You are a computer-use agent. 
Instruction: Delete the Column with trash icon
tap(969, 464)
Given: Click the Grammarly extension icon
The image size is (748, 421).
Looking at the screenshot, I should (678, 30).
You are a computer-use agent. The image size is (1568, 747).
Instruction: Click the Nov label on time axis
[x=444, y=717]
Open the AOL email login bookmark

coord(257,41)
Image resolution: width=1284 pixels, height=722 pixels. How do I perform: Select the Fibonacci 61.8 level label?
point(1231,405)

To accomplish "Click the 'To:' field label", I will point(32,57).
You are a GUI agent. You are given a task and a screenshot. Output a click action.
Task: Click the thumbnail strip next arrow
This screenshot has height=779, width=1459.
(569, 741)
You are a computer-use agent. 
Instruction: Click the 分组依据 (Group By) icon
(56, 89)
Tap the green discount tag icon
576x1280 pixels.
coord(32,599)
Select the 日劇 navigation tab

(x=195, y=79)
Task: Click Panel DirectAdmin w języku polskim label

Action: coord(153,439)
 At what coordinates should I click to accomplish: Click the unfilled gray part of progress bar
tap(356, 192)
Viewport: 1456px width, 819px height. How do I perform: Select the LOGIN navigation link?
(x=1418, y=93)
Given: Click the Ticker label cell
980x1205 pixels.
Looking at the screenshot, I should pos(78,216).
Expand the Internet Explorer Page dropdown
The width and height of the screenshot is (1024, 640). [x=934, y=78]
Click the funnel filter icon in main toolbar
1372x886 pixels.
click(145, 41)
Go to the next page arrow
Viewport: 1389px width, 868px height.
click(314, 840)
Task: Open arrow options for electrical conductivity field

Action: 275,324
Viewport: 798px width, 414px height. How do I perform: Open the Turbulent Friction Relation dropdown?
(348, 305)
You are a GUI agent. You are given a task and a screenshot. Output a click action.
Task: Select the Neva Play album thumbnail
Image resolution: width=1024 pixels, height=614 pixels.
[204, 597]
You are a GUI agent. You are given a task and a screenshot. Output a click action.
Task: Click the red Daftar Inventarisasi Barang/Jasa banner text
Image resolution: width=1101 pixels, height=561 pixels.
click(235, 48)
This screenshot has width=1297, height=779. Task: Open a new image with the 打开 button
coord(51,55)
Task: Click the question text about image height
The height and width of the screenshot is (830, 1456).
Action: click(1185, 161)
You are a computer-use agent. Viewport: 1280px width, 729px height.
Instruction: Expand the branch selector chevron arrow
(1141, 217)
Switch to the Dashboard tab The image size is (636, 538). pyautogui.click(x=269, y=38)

○ ○ ○

- _OBJECTIVE_
Rewrite the listing above, changing every "computer-use agent" to "screen agent" and leaving everything else as it is.

- _COMPLETED EXERCISE_
You are a screen agent. 
Instruction: Delete the Column with trash icon
tap(969, 464)
Given: Click the Grammarly extension icon
The image size is (748, 421).
Looking at the screenshot, I should (678, 30).
You are a screen agent. The image size is (1568, 747).
Instruction: Click the Nov label on time axis
[x=444, y=717]
Open the AOL email login bookmark

coord(257,41)
Image resolution: width=1284 pixels, height=722 pixels. How do I perform: Select the Fibonacci 61.8 level label?
point(1231,405)

To accomplish "Click the 'To:' field label", I will point(32,57).
You are a GUI agent. You are given a task and a screenshot. Output a click action.
Task: Click the thumbnail strip next arrow
This screenshot has height=779, width=1459.
(569, 741)
You are a screen agent. 
Instruction: Click the 分组依据 (Group By) icon
(56, 89)
Tap the green discount tag icon
576x1280 pixels.
coord(32,599)
Select the 日劇 navigation tab

(x=195, y=79)
Task: Click Panel DirectAdmin w języku polskim label

Action: coord(153,439)
 At what coordinates should I click to accomplish: Click the unfilled gray part of progress bar
tap(356, 192)
Viewport: 1456px width, 819px height. How do I perform: Select the LOGIN navigation link?
(x=1418, y=93)
Given: Click the Ticker label cell
980x1205 pixels.
Looking at the screenshot, I should pos(78,216).
Expand the Internet Explorer Page dropdown
The width and height of the screenshot is (1024, 640). [x=934, y=78]
Click the funnel filter icon in main toolbar
1372x886 pixels.
click(145, 41)
Go to the next page arrow
Viewport: 1389px width, 868px height.
click(314, 840)
Task: Open arrow options for electrical conductivity field

Action: 275,324
Viewport: 798px width, 414px height. How do I perform: Open the Turbulent Friction Relation dropdown?
(348, 305)
You are a GUI agent. You are given a task and a screenshot. Output a click action.
Task: Select the Neva Play album thumbnail
Image resolution: width=1024 pixels, height=614 pixels.
[204, 597]
You are a GUI agent. You are given a task and a screenshot. Output a click action.
Task: Click the red Daftar Inventarisasi Barang/Jasa banner text
Image resolution: width=1101 pixels, height=561 pixels.
click(235, 48)
This screenshot has width=1297, height=779. Task: Open a new image with the 打开 button
coord(51,55)
Task: Click the question text about image height
The height and width of the screenshot is (830, 1456).
Action: click(1185, 161)
You are a screen agent. Viewport: 1280px width, 729px height.
Instruction: Expand the branch selector chevron arrow
(1141, 217)
Switch to the Dashboard tab The image size is (636, 538). pyautogui.click(x=269, y=38)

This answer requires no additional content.